Written instruction: Reproduce the forum thread below word for word, beginning at "As an American" and ending after "freedom of movement.".

Reading text:
Well he's really interesting and attractive and he also gives me TIME which is the most important thing a lot of men don't understand! it's not about money or cars it's about time and he texts me all day and night and never says he is too busy to chat, he's always there to talk when I'm feeling low, i've had guys that moan and complain when a woman is moody or feeling low this guy doesn't do that he's always nice.

Posted

Have you actually met him in person or has your relationship just been through text?

Posted

I'd really want to know the source of his money. Is he living on savings? Independently wealthy? misusing credit?

 

The whole thing just sounds like a mess.

 

As an American I am not familiar with this council you speak of. Who are they & why is required to apply to them to get a flat? Last time I looked we usurped most of our constitution from you all & you have freedom of movement.

Posted

The council is local government. It's not required to apply to them to get a privately-rented flat, but if you want one handed to you by the state, you have to apply to them and wait in a very long list.

Supplied records:
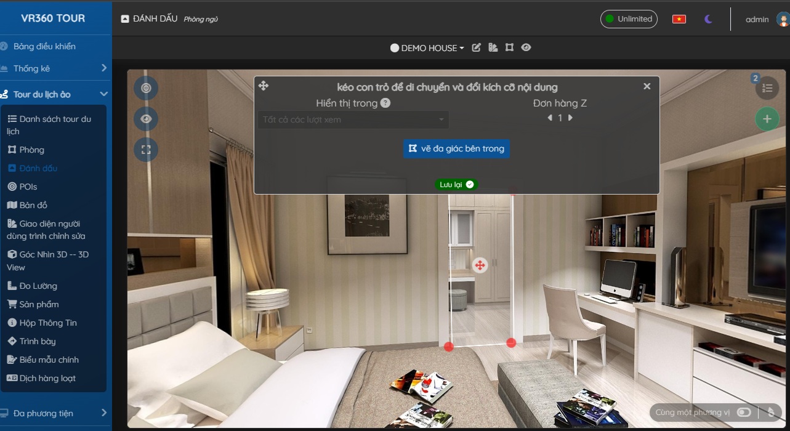Toggle the eye visibility button in viewer

146,119
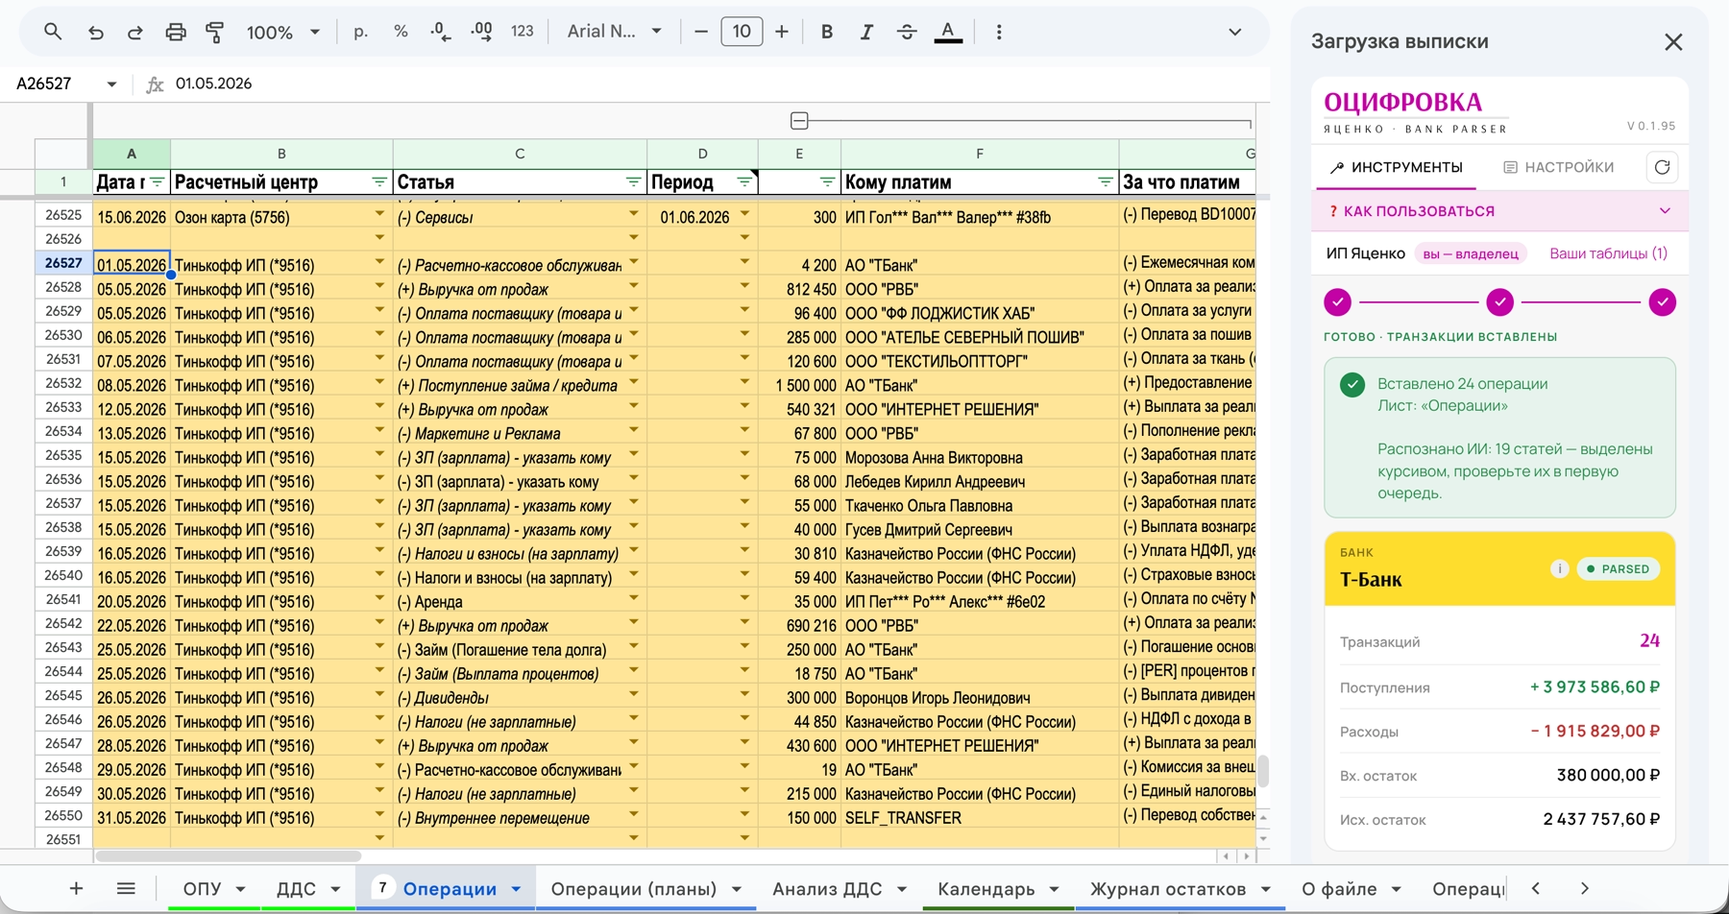The height and width of the screenshot is (914, 1729).
Task: Click the undo icon in toolbar
Action: pyautogui.click(x=96, y=32)
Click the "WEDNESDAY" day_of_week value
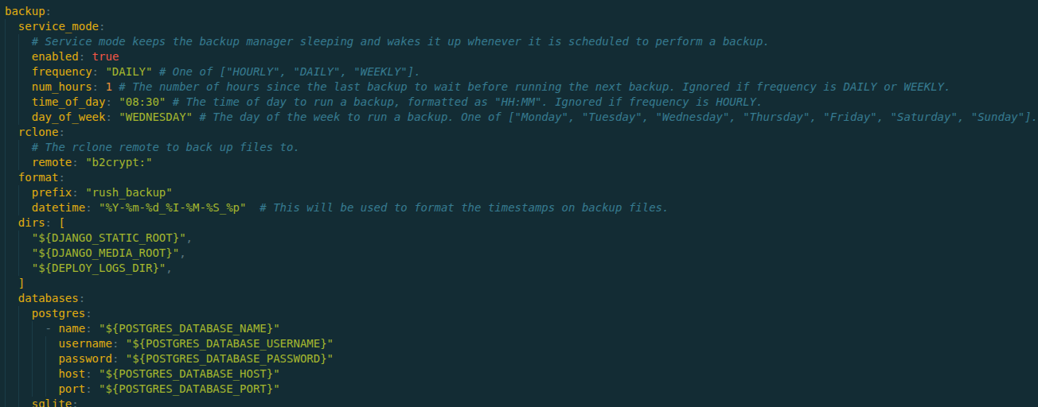The image size is (1038, 407). coord(155,117)
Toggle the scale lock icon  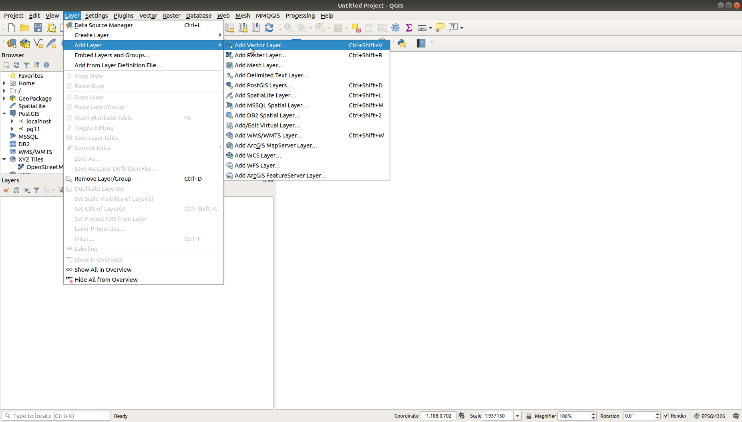point(529,416)
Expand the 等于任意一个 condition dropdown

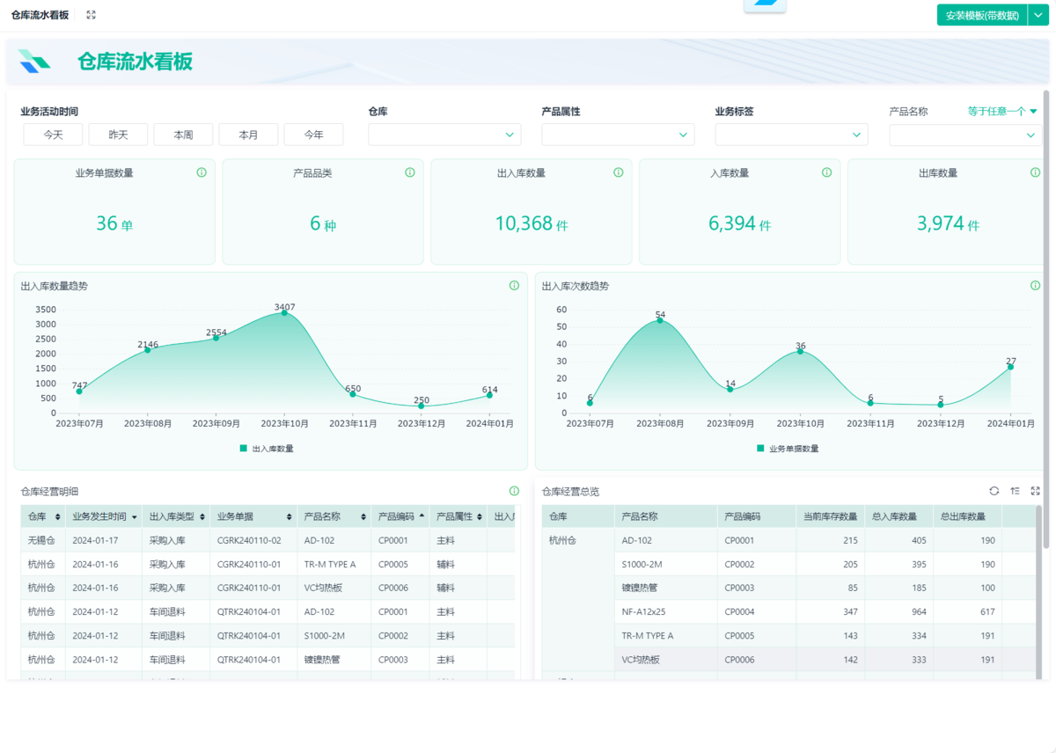1002,112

Correct answer:
As an American I am not familiar with this council you speak of. Who are they & why is required to apply to them to get a flat? Last time I looked we usurped most of our constitution from you all & you have freedom of movement.